DOCUMENT EXCERPT:
On the Abelard Liberal Arts Education, by Brian Blair

A Graduation Address by

Brian Blair

Head, Classics Department, The Abelard School

On this beautiful day, we are here to celebrate the achievements of a wonderful group of young men and women who have already achieved so much and who are facing exciting prospects for the future.

In their time at Abelard, what kind of education have these students received? A liberal education. And what’s that, exactly?

The idea of a liberal education is very old. In fact, we can trace it back to the Roman philosopher Seneca. In the writing and thinking of Seneca, we see an important shift in emphasis in the meaning of the Latin word liberalis. Literally, this word means “free”, and when applied to education it denotes the type of person who would receive a good education – the liberales, the “free”, i.e. “free-born”. To Seneca, however, an education should be “liberal” or “free” in the sense that it should free or liberate the student’s mind so that the student can take charge of his or her own thinking.

Seneca argues that only this sort of education will develop each person’s capability to be fully human, by which he means self-aware, self-governing, and capable of respecting the humanity of all human beings. “Soon we shall breathe our last,” he writes rather lugubriously. “In the meantime, while we live, while we are among human beings, let us cultivate our humanity.”

How do we do this, how do we “cultivate our humanity”? Three capacities are essential to the cultivation of these richer human connections, and they are all, I believe, built into the very structure of an Abelard School education.

First is the capacity for critical examination of oneself and one’s traditions – to live what Socrates referred to as “the examined life”.

Second, we need an ability to see ourselves, not simply as citizens of some local region or group, but also as human beings bound to all other human beings by ties of recognition and concern. To quote the Roman playwright Terence: “I am a human being. I consider nothing human alien to me.”

INSTRUCTION 1: Reproduce word for word the part of the graduation address that opens with the words containing "On the Abelard" and closes with "what’s that, exactly?".
INSTRUCTION 2: Name every ancient figure the graduation address mentions by name.
INSTRUCTION 3: According to the graduation address, what does the Latin word liberalis literally mean?
The rows after this point are separate material, apart from the graduation address.

INFORMATION SHOWN:

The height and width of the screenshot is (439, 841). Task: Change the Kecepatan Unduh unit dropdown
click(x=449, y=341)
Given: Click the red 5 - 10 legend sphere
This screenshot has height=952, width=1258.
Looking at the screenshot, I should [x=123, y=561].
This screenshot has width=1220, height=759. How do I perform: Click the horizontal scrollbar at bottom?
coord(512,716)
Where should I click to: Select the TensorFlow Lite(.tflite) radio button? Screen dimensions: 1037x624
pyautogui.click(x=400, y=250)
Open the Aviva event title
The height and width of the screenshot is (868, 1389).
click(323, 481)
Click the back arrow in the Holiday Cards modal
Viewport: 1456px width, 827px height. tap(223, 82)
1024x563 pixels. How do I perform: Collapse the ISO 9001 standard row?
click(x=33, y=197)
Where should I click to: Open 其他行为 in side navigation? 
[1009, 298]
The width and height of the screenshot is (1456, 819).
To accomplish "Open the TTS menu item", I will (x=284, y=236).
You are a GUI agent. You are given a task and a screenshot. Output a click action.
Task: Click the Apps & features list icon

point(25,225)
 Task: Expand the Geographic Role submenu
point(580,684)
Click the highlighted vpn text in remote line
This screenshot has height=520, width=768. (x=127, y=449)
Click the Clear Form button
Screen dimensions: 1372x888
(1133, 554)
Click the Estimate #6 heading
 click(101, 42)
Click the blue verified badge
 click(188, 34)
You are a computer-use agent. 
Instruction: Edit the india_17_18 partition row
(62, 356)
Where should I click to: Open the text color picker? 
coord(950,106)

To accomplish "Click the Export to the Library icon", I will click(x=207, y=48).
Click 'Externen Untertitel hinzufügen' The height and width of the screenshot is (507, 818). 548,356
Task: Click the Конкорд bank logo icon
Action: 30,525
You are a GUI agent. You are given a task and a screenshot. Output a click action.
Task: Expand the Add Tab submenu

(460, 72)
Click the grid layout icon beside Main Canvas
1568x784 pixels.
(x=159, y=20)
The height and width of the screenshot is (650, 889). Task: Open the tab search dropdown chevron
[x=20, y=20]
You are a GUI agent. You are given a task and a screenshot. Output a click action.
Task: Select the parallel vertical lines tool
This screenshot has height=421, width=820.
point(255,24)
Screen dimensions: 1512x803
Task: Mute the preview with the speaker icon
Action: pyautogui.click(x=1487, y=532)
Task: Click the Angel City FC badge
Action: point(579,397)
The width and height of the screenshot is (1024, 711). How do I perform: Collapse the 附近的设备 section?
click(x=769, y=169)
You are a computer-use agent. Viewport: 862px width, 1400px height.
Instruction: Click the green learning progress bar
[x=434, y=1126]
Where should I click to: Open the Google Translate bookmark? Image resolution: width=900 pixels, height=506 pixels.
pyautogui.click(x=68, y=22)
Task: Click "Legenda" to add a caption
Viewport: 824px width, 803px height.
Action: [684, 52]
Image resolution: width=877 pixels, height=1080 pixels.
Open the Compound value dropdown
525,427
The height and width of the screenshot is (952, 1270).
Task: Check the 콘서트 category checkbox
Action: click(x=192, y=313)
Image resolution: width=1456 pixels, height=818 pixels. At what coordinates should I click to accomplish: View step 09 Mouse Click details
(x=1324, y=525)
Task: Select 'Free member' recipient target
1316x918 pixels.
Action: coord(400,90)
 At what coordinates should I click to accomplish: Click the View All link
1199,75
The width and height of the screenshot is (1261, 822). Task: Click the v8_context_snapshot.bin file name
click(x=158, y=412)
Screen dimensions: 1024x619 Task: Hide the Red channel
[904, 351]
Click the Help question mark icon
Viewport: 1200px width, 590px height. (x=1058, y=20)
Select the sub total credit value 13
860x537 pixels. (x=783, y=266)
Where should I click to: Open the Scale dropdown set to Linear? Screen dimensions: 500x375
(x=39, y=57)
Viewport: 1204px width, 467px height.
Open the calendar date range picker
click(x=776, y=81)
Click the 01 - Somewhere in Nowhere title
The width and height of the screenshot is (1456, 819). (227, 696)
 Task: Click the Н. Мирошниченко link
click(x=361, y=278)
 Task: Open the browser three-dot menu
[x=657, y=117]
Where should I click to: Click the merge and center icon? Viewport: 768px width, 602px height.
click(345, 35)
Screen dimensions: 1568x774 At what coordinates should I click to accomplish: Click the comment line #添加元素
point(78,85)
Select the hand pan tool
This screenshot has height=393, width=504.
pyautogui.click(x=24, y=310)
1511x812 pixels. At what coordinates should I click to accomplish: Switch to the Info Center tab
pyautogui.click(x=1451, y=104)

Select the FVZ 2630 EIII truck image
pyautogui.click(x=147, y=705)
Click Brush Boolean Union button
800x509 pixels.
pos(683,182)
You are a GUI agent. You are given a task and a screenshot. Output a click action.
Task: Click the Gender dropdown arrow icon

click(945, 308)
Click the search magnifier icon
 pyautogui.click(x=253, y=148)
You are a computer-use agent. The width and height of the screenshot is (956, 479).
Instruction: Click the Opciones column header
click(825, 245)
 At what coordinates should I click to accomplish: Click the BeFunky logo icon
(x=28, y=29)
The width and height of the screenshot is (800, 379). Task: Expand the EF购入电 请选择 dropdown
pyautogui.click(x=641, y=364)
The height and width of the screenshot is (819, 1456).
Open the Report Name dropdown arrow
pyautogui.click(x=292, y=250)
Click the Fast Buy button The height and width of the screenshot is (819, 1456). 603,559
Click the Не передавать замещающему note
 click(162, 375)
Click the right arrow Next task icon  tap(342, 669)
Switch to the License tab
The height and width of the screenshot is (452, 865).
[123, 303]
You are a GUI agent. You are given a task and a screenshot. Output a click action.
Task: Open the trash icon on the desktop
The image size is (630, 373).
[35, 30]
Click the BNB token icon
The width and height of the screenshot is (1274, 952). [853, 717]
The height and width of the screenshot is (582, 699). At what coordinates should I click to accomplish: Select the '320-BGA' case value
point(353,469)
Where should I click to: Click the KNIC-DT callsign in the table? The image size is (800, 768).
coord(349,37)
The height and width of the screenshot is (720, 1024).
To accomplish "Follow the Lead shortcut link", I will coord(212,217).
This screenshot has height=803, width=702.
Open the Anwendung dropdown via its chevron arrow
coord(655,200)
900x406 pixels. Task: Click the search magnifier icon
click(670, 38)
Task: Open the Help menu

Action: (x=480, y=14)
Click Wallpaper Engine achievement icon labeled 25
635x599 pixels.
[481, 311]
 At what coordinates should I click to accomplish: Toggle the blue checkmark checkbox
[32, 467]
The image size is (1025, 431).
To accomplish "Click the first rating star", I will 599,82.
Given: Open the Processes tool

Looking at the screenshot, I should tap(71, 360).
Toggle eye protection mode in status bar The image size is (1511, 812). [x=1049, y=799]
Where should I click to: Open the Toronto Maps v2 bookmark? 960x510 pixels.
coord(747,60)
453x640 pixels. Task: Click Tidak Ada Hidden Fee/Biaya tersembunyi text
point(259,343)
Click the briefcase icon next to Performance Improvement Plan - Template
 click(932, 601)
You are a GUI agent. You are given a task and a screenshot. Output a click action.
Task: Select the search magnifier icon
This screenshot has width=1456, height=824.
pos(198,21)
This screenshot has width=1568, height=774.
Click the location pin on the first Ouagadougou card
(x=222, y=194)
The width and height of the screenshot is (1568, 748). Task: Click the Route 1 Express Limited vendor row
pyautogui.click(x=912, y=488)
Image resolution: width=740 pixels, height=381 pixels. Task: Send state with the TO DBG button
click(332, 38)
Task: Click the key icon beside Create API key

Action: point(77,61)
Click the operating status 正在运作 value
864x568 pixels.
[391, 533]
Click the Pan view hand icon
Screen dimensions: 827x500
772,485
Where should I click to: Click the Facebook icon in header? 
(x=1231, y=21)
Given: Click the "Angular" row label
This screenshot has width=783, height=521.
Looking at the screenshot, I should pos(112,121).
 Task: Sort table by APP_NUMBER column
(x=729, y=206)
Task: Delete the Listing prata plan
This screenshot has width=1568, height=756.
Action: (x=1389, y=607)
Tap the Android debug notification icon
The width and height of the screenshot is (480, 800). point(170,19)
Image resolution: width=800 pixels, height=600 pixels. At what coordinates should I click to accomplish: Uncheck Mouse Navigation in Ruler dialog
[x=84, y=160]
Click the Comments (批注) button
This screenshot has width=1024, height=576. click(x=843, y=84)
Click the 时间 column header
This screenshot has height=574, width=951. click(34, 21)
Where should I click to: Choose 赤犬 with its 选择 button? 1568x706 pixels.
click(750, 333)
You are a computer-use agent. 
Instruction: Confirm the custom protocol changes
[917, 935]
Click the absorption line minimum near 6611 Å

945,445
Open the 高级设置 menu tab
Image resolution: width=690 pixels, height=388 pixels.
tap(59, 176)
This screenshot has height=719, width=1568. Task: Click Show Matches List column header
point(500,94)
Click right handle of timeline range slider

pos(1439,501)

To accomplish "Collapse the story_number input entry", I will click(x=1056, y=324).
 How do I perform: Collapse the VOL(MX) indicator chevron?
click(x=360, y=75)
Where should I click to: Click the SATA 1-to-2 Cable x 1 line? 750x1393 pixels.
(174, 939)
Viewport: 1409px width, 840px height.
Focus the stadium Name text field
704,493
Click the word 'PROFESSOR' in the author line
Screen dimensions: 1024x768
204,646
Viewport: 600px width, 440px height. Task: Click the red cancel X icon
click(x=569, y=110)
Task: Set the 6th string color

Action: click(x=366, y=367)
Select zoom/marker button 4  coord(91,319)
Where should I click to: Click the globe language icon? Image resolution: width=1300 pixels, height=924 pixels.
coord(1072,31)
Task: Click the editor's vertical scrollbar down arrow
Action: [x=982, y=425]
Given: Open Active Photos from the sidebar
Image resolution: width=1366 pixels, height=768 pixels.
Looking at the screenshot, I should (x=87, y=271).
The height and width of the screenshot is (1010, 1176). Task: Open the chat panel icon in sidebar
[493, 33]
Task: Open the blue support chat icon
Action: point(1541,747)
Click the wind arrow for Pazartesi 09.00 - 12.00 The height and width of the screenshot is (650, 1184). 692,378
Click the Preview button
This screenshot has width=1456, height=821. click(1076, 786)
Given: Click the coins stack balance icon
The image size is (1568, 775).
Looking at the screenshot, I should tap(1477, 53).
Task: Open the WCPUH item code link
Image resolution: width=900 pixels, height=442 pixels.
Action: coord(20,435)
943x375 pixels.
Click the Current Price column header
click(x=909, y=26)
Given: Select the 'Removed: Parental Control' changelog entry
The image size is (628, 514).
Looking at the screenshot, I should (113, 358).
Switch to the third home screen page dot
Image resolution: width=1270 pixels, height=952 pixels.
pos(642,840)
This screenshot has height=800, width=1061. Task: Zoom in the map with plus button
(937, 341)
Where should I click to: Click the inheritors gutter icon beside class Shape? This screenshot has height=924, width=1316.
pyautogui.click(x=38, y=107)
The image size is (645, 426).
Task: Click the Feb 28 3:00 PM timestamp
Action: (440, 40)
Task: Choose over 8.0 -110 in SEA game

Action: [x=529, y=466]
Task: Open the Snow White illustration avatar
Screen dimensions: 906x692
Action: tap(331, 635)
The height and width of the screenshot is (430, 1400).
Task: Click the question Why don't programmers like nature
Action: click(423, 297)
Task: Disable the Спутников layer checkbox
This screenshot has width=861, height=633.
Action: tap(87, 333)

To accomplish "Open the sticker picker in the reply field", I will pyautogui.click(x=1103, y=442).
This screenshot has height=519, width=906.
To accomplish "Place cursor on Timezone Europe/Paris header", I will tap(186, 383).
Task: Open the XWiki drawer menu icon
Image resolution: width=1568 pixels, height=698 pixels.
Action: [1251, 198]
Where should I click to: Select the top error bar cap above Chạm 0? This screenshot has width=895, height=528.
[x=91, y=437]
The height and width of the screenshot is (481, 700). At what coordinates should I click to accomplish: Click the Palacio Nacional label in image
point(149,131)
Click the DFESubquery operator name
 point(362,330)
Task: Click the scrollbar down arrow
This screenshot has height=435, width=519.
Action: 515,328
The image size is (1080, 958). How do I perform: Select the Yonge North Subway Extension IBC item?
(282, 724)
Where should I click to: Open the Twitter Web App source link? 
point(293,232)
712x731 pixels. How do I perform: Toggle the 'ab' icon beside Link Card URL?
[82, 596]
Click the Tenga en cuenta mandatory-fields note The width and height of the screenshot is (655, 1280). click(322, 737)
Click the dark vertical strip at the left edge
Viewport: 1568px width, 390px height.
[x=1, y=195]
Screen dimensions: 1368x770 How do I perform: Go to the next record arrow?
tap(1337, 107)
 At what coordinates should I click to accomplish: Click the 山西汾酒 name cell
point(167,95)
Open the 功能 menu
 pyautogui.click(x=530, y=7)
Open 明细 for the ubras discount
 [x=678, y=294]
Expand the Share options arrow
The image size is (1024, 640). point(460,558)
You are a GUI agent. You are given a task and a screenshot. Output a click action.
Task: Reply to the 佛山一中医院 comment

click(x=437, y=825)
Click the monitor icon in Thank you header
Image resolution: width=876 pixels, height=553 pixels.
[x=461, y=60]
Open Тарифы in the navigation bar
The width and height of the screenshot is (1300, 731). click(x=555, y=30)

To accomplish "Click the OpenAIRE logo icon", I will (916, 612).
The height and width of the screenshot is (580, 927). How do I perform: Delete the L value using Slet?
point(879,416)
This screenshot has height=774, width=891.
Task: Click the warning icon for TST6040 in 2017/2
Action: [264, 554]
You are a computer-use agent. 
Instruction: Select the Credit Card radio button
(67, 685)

TASK RESPONSE 1:
On the Abelard Liberal Arts Education, by Brian Blair

A Graduation Address by

Brian Blair

Head, Classics Department, The Abelard School

On this beautiful day, we are here to celebrate the achievements of a wonderful group of young men and women who have already achieved so much and who are facing exciting prospects for the future.

In their time at Abelard, what kind of education have these students received? A liberal education. And what’s that, exactly?

TASK RESPONSE 2: Seneca, Socrates, Terence

TASK RESPONSE 3: It literally means "free."